• WHAT YOU SHOULD DO
The records that follow need to be printed exactly. Leave out each image.

• INPUT DATA
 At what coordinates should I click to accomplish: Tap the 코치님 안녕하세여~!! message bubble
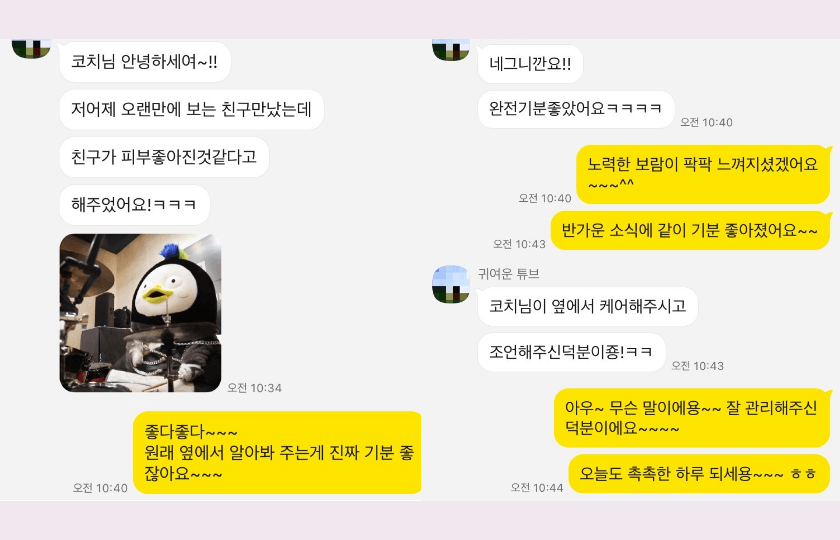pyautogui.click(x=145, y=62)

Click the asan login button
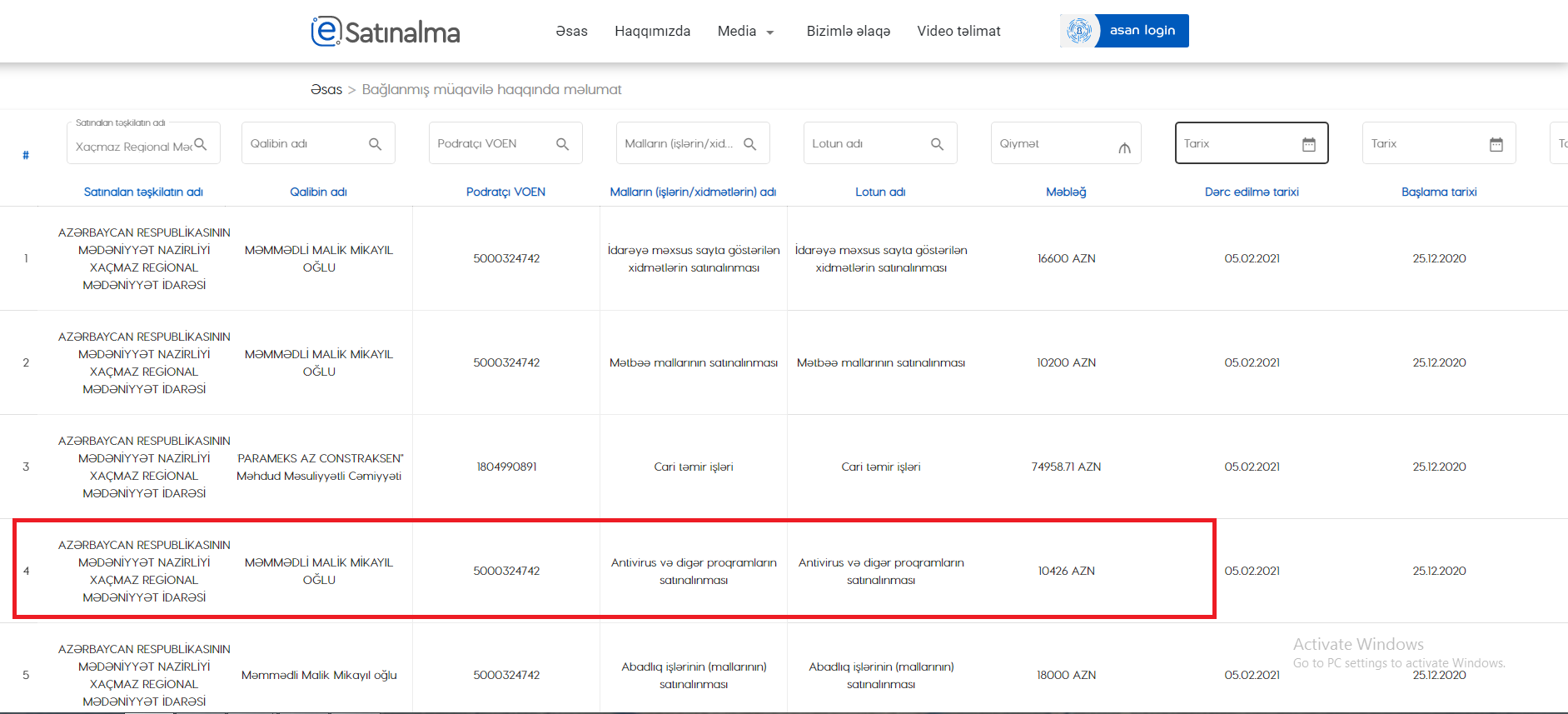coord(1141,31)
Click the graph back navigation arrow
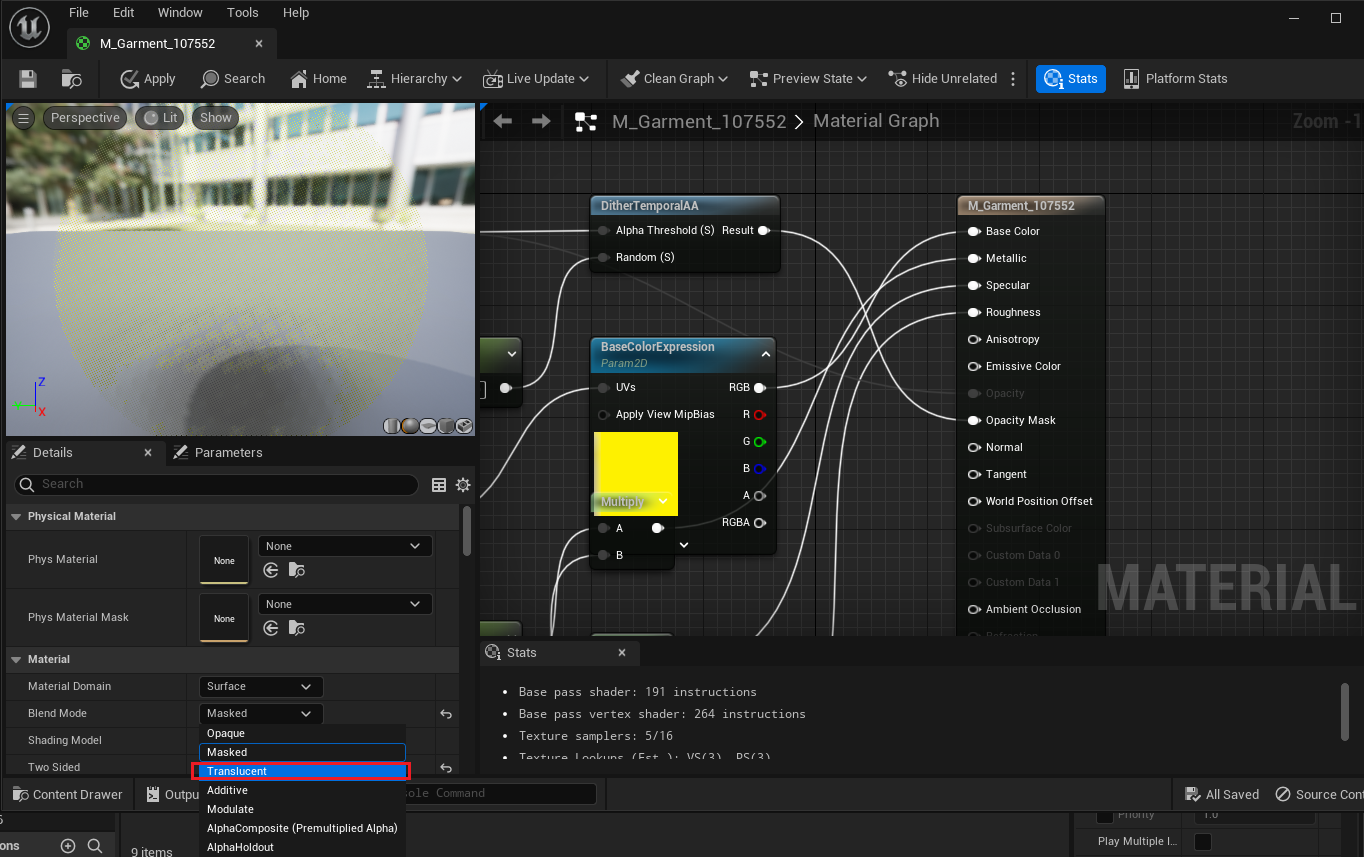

• RESPONSE FOR THIS EXERCISE
 At what coordinates should I click to accomplish: Tap the 코치님 안녕하세여~!! message bubble
pyautogui.click(x=145, y=62)

Click the asan login button
coord(1141,31)
Click the graph back navigation arrow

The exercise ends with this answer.